教科書に出てくるセンテンスは、教室で使う日本語で、友だちに言う「タメ口」と上司に使う「丁寧な日本語」を合わせて、それぞれ5回ずつ音読しました。同じ意味のセンテンスを15回も声に出したら、自然と口が動きます。その後の個人練習では、多くの学習者がゾーンに入った表情で音読していました。真剣に訓練をするのは、自分で自分の成長が感じられるからでしょう。野球なら1時間説明を聞いてから1回素振りをするより、500回素振りをしてから、少しアドバイスを聞いたほうが良いですが、語学習得もだいたい同じです。

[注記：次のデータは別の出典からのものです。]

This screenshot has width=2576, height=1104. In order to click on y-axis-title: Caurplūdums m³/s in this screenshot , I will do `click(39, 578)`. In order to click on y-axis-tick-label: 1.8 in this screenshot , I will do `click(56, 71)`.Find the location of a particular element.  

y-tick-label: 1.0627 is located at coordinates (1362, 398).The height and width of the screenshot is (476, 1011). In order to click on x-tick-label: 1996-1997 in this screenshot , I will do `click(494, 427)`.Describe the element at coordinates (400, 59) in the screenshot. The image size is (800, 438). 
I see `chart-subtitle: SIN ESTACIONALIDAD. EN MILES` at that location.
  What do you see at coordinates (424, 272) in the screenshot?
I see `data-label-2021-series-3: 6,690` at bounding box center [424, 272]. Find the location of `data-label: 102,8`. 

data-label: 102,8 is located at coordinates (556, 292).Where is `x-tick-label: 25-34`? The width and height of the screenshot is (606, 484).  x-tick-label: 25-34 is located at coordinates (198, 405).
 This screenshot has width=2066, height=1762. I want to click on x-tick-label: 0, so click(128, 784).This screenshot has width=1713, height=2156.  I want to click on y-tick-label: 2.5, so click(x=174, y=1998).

その後、ペアを組んで、音読や発表をし合います。最初は緊張しますが、3日後、緊張する人はいなくなります。なぜ?顔を洗う時にドキドキする人はいないでしょう?発表が非日常なら、日常にすることで、誰も緊張しなくなります。
ある人の話によると、オンライン授業では、カメラをオフにして、ベッドに横たわって、スマホをスクロールしながら、たまに先生の講義を聞くものだと思っていたそうですが、ずっと声を出し続けながら日本語授業を受けることになるとは思わなかったと言われました。
今回企画してくれた先生方が、このやり方を続けて、状況が改善することを祈っています。